[Click-target data]
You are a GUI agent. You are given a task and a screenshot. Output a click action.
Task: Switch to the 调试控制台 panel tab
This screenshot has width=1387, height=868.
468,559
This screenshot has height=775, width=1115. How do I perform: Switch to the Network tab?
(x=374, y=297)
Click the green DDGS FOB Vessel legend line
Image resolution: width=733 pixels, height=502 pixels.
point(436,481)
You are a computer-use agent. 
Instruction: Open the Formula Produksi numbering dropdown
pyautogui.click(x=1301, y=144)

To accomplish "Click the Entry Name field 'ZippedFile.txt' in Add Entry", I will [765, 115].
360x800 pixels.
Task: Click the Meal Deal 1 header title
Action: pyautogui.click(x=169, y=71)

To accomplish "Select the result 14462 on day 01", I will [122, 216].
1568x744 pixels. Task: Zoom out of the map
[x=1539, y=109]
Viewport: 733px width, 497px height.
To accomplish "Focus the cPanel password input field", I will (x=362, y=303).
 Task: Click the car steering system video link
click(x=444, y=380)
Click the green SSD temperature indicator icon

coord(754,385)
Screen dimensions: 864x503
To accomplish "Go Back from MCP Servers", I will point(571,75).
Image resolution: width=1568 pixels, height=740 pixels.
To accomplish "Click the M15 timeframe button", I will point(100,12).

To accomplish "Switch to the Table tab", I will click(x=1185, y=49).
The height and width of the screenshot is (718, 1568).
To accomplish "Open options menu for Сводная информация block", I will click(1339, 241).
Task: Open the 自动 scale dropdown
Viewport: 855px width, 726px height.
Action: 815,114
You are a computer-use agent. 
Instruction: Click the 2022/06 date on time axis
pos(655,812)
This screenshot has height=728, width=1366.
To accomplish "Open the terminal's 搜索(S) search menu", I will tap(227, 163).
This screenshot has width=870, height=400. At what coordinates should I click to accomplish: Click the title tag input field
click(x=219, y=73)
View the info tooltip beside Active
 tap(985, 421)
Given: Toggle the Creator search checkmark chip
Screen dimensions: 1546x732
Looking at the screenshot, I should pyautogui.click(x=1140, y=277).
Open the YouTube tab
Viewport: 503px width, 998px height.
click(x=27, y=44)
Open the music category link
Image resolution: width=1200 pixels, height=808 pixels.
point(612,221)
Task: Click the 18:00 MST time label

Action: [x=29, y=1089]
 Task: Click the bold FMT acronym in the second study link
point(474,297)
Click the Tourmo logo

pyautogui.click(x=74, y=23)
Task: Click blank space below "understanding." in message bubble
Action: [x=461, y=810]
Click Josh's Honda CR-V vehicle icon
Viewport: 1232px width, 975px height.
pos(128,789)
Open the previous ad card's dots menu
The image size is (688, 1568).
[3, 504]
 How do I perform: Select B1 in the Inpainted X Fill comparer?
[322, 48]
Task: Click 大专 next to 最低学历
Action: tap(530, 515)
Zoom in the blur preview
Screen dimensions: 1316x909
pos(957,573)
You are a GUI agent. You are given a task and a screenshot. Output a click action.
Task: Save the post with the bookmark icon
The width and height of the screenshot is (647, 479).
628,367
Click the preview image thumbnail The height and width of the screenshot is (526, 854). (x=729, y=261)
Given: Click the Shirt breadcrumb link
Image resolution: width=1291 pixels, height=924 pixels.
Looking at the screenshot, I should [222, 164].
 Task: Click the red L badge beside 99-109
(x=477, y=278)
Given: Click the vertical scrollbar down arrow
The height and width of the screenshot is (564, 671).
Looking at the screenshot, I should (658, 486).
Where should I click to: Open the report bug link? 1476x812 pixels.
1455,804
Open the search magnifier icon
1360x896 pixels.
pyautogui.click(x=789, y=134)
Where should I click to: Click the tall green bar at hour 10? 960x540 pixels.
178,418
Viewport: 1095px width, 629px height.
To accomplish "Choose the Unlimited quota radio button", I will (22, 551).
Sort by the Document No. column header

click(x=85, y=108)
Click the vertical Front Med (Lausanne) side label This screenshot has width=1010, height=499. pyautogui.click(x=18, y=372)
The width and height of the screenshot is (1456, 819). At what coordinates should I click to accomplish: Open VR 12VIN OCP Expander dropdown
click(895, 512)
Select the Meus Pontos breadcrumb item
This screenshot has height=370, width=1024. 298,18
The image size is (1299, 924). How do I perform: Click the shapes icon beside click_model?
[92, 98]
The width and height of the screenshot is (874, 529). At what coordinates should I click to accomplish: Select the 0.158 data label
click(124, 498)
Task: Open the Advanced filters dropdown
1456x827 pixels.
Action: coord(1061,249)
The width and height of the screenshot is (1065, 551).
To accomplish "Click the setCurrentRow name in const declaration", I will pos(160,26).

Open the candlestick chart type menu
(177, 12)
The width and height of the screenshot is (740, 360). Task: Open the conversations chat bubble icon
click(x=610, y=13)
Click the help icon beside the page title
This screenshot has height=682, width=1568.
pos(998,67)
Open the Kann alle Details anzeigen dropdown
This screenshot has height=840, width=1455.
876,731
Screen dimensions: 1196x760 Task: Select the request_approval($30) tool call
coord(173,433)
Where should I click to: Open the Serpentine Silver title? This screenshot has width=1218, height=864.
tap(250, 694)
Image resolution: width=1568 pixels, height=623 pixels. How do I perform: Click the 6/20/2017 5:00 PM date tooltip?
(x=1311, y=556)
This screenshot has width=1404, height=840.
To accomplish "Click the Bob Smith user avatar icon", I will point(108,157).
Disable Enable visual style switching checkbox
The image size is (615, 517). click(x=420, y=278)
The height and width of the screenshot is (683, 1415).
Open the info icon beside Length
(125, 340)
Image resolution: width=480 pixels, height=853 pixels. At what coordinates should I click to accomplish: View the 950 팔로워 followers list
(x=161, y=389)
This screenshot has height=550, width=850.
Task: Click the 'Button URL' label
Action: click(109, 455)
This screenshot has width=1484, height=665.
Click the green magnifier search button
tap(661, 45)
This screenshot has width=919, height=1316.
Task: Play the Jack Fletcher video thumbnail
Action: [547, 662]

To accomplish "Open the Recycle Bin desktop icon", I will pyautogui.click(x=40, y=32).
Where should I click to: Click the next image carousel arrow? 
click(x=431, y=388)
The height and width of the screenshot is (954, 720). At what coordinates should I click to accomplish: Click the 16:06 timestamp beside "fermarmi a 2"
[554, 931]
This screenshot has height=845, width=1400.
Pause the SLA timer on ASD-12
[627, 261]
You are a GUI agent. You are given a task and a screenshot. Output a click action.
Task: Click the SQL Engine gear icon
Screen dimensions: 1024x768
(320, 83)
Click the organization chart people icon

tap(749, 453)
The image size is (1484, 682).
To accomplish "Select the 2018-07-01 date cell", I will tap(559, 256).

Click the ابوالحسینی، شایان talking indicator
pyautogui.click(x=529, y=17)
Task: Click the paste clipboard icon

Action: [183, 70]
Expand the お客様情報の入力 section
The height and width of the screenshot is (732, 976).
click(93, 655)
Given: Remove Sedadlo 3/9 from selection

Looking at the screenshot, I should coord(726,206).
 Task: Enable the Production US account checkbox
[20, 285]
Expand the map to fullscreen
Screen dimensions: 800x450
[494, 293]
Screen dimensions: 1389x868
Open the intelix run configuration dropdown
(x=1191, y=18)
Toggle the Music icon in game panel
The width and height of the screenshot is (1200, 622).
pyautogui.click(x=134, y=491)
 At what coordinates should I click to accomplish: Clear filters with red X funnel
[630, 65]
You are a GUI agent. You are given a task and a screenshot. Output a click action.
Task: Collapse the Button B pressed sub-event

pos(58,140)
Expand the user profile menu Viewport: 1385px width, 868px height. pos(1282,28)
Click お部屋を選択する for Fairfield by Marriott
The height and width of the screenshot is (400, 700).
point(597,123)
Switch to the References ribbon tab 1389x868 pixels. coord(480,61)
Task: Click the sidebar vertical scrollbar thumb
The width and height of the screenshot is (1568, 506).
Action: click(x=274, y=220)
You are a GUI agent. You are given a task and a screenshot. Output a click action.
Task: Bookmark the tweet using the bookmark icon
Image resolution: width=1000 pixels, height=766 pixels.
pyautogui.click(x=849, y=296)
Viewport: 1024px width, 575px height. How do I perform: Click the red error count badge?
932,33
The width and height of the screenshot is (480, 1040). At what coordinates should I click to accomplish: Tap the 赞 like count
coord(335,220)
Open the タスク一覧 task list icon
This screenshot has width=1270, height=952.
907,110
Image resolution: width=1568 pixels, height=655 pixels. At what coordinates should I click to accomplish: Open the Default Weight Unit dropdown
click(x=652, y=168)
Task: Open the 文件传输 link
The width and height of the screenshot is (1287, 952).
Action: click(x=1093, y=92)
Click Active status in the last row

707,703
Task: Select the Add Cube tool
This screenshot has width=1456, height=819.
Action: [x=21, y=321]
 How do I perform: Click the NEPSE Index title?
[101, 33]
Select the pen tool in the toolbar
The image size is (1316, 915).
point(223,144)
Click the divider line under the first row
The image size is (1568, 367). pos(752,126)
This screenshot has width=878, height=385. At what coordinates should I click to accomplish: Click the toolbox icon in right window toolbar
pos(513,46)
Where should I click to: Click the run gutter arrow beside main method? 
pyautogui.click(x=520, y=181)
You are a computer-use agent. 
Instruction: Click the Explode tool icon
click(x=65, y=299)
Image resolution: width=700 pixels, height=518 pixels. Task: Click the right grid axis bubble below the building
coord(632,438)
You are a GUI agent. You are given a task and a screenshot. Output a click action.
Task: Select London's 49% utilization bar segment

# [AIM OF THE TASK]
Rename "dots menu" to "overflow menu" in the records starting at the line containing "Task: Click the 18:00 MST time label" and ending at the line containing "pos(957,573)". Give only those lines, with everything else left unchanged.

# [EXERCISE OUTPUT]
Task: Click the 18:00 MST time label

Action: [x=29, y=1089]
 Task: Click the bold FMT acronym in the second study link
point(474,297)
Click the Tourmo logo

pyautogui.click(x=74, y=23)
Task: Click blank space below "understanding." in message bubble
Action: [x=461, y=810]
Click Josh's Honda CR-V vehicle icon
Viewport: 1232px width, 975px height.
pos(128,789)
Open the previous ad card's overflow menu
The image size is (688, 1568).
[3, 504]
 How do I perform: Select B1 in the Inpainted X Fill comparer?
[322, 48]
Task: Click 大专 next to 最低学历
Action: tap(530, 515)
Zoom in the blur preview
Screen dimensions: 1316x909
pos(957,573)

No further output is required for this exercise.